Assistant Professor University of Missouri - Columbia Columbia, Missouri, United States
Introduction: Traditional graft materials like polymeric substrates and decellularized tissues have notable limitations—polymeric grafts often lead to thrombosis and hyperplasia due to continuous endothelial activation. In contrast, decellularized tissues can cause immune reactions and display poor long-term effectiveness. Thus, we developed a novel approach by integrating basement membrane components onto polymeric substrates to better support endothelial cell growth. In this study, we engineered fibrous substrates with an extracellular matrix membrane (EMMS) containing essential proteins like laminin and collagen IV. This substrate was further processed to remove antigens, creating antigen-removed membrane substrates (AMSs). Then, human umbilical vein endothelial cells (HUVECs) were cultured on the AMSs, and the behavior of the endothelial cells was analyzed.
Materials and
Methods: SG-80A polymer solutions were electrospun to produce microfibrous substrates. Also, porcine aortas were decellularized to produce decellularized aortic tissue (DAT) (Figure: a-b). Fibroblasts were cultured on the substrates to produce EMMSs that incorporate basement membrane proteins. Antigen removal was performed on the EMMSs to make the AMSs, which were then used for further cell seeding and culturing with endothelial cells. The structure, surface roughness, hydrophobicity, and mechanical properties of the fiber substrates, EMMSs, and AMSs were measured. Moreover, cell metabolic activity, nitric oxide production, and gene/protein expression were measured to assess cellular functionality and endothelial cell activity on these substrates.

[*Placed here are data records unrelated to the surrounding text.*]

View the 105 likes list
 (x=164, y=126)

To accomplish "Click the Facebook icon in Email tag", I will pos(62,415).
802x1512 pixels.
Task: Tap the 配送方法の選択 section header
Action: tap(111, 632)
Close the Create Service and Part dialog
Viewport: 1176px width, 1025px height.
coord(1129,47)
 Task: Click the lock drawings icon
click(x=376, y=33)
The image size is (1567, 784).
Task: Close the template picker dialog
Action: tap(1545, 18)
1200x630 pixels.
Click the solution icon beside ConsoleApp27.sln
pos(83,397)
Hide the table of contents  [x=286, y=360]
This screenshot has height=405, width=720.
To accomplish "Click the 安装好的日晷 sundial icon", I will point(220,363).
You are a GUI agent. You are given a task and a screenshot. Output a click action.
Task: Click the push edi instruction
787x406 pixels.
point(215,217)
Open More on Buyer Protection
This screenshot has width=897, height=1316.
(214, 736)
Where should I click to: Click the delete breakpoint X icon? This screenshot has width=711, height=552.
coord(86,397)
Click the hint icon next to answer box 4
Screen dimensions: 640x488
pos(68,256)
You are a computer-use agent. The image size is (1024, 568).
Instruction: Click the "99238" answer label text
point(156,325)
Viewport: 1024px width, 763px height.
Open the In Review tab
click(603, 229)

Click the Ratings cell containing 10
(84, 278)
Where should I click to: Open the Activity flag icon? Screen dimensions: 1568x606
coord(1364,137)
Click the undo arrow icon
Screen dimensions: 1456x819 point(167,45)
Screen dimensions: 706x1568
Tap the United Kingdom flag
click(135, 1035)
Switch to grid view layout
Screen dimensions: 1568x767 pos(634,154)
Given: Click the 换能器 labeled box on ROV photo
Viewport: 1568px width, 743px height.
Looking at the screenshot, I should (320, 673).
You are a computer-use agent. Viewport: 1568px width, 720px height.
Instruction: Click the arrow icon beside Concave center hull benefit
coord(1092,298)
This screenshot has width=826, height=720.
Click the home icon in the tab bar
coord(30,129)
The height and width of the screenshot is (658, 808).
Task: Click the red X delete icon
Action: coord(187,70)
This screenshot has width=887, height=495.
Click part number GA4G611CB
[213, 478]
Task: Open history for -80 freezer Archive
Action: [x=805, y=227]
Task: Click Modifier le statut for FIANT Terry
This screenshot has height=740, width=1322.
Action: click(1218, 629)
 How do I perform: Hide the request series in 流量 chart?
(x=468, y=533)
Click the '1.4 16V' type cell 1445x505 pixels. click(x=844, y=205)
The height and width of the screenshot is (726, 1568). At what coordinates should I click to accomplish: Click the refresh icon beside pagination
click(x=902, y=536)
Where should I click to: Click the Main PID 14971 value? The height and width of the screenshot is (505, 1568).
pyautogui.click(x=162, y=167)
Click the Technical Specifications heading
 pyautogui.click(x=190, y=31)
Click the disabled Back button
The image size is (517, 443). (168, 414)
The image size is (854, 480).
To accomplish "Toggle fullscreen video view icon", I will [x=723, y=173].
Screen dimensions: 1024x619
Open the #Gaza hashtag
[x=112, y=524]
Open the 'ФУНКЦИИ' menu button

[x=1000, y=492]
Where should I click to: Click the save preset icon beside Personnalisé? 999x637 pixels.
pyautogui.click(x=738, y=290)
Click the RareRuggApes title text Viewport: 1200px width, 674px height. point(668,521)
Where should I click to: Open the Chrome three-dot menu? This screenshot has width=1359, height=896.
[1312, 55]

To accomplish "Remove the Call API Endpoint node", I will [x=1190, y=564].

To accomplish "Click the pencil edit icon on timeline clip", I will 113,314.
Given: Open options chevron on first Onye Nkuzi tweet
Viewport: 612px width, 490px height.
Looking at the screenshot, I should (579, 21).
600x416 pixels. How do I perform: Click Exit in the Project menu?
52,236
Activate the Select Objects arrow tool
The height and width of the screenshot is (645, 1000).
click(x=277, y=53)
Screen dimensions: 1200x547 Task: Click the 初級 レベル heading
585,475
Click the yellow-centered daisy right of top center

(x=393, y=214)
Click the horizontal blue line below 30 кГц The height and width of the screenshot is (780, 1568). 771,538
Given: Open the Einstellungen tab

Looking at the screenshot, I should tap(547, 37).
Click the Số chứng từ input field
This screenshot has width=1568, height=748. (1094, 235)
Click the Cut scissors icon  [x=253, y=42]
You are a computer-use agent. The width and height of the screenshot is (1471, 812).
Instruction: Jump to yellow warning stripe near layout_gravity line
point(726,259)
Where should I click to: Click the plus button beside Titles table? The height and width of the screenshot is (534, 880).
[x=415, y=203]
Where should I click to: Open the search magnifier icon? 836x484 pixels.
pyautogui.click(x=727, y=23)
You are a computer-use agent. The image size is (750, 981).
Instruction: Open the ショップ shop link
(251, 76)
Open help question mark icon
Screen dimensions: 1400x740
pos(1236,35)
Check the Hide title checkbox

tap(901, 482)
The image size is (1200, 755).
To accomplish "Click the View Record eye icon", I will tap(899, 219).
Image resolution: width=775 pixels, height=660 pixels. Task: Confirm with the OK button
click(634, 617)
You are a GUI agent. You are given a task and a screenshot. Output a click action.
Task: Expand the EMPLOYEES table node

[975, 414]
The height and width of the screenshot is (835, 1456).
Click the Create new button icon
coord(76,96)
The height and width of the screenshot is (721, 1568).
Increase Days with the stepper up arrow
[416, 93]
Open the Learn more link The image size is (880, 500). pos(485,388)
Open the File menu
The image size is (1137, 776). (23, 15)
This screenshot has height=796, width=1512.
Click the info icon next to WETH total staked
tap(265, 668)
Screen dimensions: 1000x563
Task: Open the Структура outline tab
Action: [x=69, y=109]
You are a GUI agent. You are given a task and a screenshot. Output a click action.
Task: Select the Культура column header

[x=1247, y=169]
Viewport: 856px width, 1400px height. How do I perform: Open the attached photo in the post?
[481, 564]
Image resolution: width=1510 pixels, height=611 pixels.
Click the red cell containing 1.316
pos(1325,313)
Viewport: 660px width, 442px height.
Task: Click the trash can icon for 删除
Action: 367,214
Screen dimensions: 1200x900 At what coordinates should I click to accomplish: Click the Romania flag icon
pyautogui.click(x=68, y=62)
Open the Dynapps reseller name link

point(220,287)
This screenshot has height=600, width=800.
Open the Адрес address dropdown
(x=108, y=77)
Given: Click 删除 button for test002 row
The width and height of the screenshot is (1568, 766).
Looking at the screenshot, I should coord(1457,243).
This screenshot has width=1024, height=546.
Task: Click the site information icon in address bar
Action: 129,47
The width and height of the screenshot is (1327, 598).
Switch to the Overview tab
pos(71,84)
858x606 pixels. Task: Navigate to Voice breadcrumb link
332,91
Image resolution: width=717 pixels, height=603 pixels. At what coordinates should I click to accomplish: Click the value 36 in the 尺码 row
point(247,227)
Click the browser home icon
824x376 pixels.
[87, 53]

Results, Conclusions, and Discussions: SEM imaging confirmed the presence of HUVECs on both the AMS and DAT surfaces (Figure: c-d). Significantly, the AMSs showed a denser and more uniform population of HUVECs, forming a predominantly confluent monolayer. In contrast, the DATs exhibited a more sporadic distribution, leading to patchy surface coverage. This observation indicates that endothelial cell growth was more robust on the AMSs than on the DATs, suggesting a lower risk of complications from incomplete endothelialization with the AMSs. The presence of basement membrane components in the AMSs likely facilitated enhanced cellular attachment, migration, and growth, contributing to the successful formation of a cohesive endothelial layer. The gene expression of VEGF, laminin, collagen IV, vWF, CD31, and VE-cadherin of the endothelial cells on the AMS and DAT were also measured through RT-PCR to identify the effect of the materials on the behavior of the cells. The cells on the AMSs had higher gene expressed of VEGF, laminin, collagen IV, vWF, CD31, and VE-cadherin than those on the DATs, which suggests that basement membrane components in the AMSs improve endothelial cell behavior (Figure: e). We observed that human umbilical vein endothelial cells (HUVECs) cultured on AMSs demonstrated enhanced proliferation, nitric oxide production, and a higher expression of essential endothelial markers compared to those cultured on DATs. The HUVECs cultured on the AMSs also displayed a quiescent state, suggesting a reduced risk of intimal hyperplasia due to decreased endothelial activation. This approach highlights the potential of incorporating basement membrane components onto fiber substrates, promoting the formation of a functional and healthy endothelial layer.